In LATE, TDP-43 is misfolded and modified. It is most commonly observed in regions where Alzheimer's-associated proteins are not found. Experts say that the protein itself, as well as its location, is what defines the condition as different to Alzheimer’s and other forms of dementia.
‘The whole elephant’
TDP is known to be implicated in amyotrophic lateral sclerosis (ALS) and frontotemporal lobar degeneration (FTLD). This association has been established for a decade now.
Dr. Peter Nelson says that LATE is a “disease that's 100 times more common than [ALS or FTLD), and nobody knows about it.” The authors speculate that around 20 to 50 percent of the people aged over 80 years have significant brain changes that are associated with LATE, and the prevalence of this condition rises with age.
People have, in their own separate bailiwicks, found different parts of the elephant. But this is the first place where everybody gets together and says, 'This is the whole elephant.'”
Dr. Peter Nelson
Up until now, clinical trials for drugs against Alzheimer’s disease have shown little to no success. This could be because a sizable portion of the participants could be suffering from LATE rather than Alzheimer’s disease.
Recent research and clinical trials in Alzheimer's disease have taught us two things: First, not all of the people we thought had Alzheimer's have it; second, it is very important to understand the other contributors to dementia.”
Nina Silverberg from the National Institute on Aging
However, opinion on this matter is divided: “I'm sure it plays some part, but maybe not as much as one might think at first,” said Silverberg.
“We could go back and screen all the people that had failed their Alzheimer's disease therapies. But what we really need to do is go forward and try to get these people out of the Alzheimer's clinical trials - and instead get them into their own clinical trials,” said Nelson.
The new study could act as a roadmap in research in dementia, but this is not likely to happen soon: “It's probably going to take years and research participants to help us understand all of that,” said Silverberg.
Authors have identified five genes that increase the risk of LATE. These include, “LATE-NC: GRN, TMEM106B, ABCC9, KCNMB2, and APOE.” The pathogenetic mechanisms associated with LATE are similar to that of “frontotemporal lobar degeneration and Alzheimer’s disease.”
It is now hoped that the study will pave the way for research into late, with the authors encouraging awareness: “It is important to promote awareness in multiple scientific areas and to focus on translational and interdisciplinary approaches.”
What is TDP-43?
TDP-43, also known as “transactive response DNA binding protein of 43 kDa”, is a protein that usually helps in regulation of gene expression in the brain and other tissues. Recent studies have revealed that misfolded forms of this protein can be found in as many as 25% of adults over 85 years of age. Misfolding of TDP-43 leads to alterations in memory and cognitive abilities, much like Alzheimer’s and dementia.
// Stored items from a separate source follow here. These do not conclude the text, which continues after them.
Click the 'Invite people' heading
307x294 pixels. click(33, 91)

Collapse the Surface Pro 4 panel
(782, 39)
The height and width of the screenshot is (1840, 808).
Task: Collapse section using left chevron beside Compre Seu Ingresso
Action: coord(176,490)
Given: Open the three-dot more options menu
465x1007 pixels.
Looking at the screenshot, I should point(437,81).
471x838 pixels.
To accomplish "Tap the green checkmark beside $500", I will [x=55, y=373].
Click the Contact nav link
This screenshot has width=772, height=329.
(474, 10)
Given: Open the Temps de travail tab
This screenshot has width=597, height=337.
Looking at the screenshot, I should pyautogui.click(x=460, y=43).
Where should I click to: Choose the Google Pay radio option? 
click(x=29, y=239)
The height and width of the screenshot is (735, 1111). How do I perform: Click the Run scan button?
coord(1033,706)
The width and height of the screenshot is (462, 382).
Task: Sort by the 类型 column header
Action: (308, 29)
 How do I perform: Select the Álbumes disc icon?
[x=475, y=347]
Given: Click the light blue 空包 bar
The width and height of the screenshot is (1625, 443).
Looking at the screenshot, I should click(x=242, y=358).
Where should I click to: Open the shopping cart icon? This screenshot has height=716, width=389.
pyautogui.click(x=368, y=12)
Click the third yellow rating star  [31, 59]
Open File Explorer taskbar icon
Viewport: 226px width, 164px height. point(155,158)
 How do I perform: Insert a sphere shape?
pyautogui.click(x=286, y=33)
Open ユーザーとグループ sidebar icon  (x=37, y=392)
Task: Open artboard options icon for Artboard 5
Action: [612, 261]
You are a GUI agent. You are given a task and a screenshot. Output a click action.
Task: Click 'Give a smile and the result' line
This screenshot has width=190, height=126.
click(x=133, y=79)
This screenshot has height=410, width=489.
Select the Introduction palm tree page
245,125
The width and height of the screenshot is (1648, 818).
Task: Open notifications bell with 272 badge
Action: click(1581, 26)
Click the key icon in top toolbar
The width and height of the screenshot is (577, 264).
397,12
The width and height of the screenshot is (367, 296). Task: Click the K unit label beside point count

When looking at TDP-43 aggregates (clumps), the team noted that it was present either only at the amygdala region of the brain (Stage 1 LATE), in the amygdala and the hippocampus (Stage 2 of LATE) or in the amygdala, hippocampus and middle frontal gyrus (Stage 3 of LATE).
The hippocampus is the area of the brain responsible for memory and learning. Misfolded TDP-43 protein has been seen to cause sclerosis or hardening and cell death in the reason of the hippocampus. This is accompanied by hippocampal shrinking. This pathology is associated with AD.
Alzheimer's Disease-Related Dementias (ADRD) Summit 2019 will soon take place, where it is almost certain that LATE and TDP-43 will feature as an emerging topic of interest.